Evaluate The Integral. 3 5 Arctan 1 X Dx 1

Evaluating the Integral: ∫(3/5)arctan(1/x) dx from 1 to 3

Evaluating definite integrals often requires a blend of clever techniques and a solid understanding of calculus fundamentals. This article delves into the process of evaluating the definite integral: ∫(3/5)arctan(1/x) dx from 1 to 3. We'll explore various methods, discuss the challenges involved, and provide a comprehensive solution.

Understanding the Integral

The integral we're tasked with solving is:

(3/5) ∫₁³ arctan(1/x) dx

This integral presents a unique challenge because the antiderivative of arctan(1/x) isn't immediately obvious. We can't directly apply standard integration rules. This requires a strategic approach using integration techniques.

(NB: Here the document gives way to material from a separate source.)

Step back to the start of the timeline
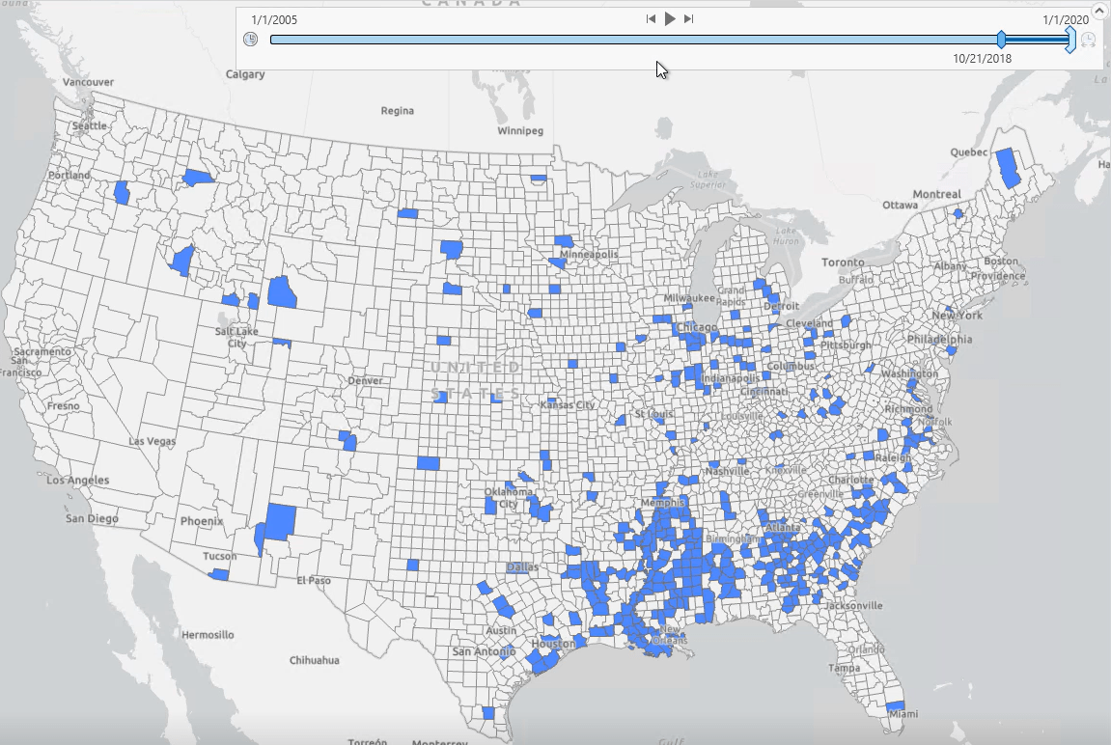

Strategy: Integration by Parts

A powerful technique for tackling integrals involving inverse trigonometric functions is integration by parts. This method is based on the product rule for differentiation and allows us to rewrite the integral into a more manageable form. The formula for integration by parts is:

∫u dv = uv - ∫v du

Applying Integration by Parts

To apply integration by parts to our integral, we need to carefully choose our 'u' and 'dv'. Let's define:

• u = arctan(1/x)
• dv = dx

Now, we need to find 'du' and 'v':

• du = d(arctan(1/x)) = (-1/(x²(1 + (1/x)²)) dx = (-1/(x² + 1)) dx (This requires the chain rule and the derivative of arctan(x)).
• v = ∫dx = x

Substituting these values into the integration by parts formula, we get:

(3/5) ∫arctan(1/x) dx = (3/5)[x * arctan(1/x) - ∫x * (-1/(x² + 1)) dx]

Solving the Remaining Integral

We now have a simpler integral to solve:

∫x * (-1/(x² + 1)) dx

This integral can be solved using substitution. Let's let:

• w = x² + 1
• dw = 2x dx

Therefore, x dx = (1/2) dw

Substituting, we get:

∫(-1/(x² + 1)) * x dx = ∫(-1/w) * (1/2) dw = (-1/2) ∫(1/w) dw = (-1/2) ln|w| + C

Back-Substitution and the Definite Integral

Substituting back for 'w', we have:

(-1/2) ln|x² + 1| + C

Now, we can put this back into our original integration by parts result:

(3/5) ∫arctan(1/x) dx = (3/5)[x * arctan(1/x) + (1/2) ln|x² + 1|] + C

Evaluating the Definite Integral

Now that we have the indefinite integral, we can evaluate the definite integral from 1 to 3:

(3/5)[x * arctan(1/x) + (1/2) ln|x² + 1|] |₁³

This means we substitute 3 and 1 into the expression and subtract the results:

(3/5) * [(3 * arctan(1/3) + (1/2) ln|3² + 1|) - (1 * arctan(1) + (1/2) ln|1² + 1|)]

(3/5) * [(3 * arctan(1/3) + (1/2) ln(10)) - (1 * π/4 + (1/2) ln(2))]

This simplifies to:

(3/5) * [3arctan(1/3) + (1/2)ln(10) - π/4 - (1/2)ln(2)]

(3/5) * [3arctan(1/3) + (1/2)ln(5) - π/4]

Numerical Approximation

Since arctan(1/3) is not a simple rational multiple of π, we need to use a calculator or numerical methods to approximate the value. Using a calculator:

arctan(1/3) ≈ 0.32175

Substituting this value:

(3/5) * [3(0.32175) + (1/2)ln(5) - π/4] ≈ (3/5) * [0.96525 + 0.8047 - 0.7854] ≈ (3/5) * [0.98455] ≈ 0.5907

Conclusion: A Step-by-Step Solution

The process of evaluating this integral involved multiple steps:

1. Identifying the appropriate technique: Integration by parts was the key to simplifying the integral.
2. Careful selection of 'u' and 'dv': The choice of 'u' and 'dv' significantly impacts the complexity of the resulting integral.
3. Solving the resulting integrals: We used substitution to solve the integral generated after applying integration by parts.
4. Back-substitution: We carefully substituted back to express the result in terms of the original variable 'x'.
5. Evaluating the definite integral: Substituting the limits of integration (1 and 3) and subtracting the results yielded the final numerical answer.
6. Numerical approximation: Due to the presence of arctan(1/3), a numerical approximation was necessary to obtain a final value.

Therefore, the value of the definite integral (3/5)∫₁³ arctan(1/x) dx is approximately 0.5907. This problem highlights the importance of choosing the right integration technique and performing each step meticulously to arrive at the correct solution. Remember that numerical approximations are sometimes necessary when dealing with transcendental functions. This detailed walkthrough provides a comprehensive understanding of how to handle similar integrals involving inverse trigonometric functions. The key is strategic application of integration by parts and careful attention to detail throughout the calculation.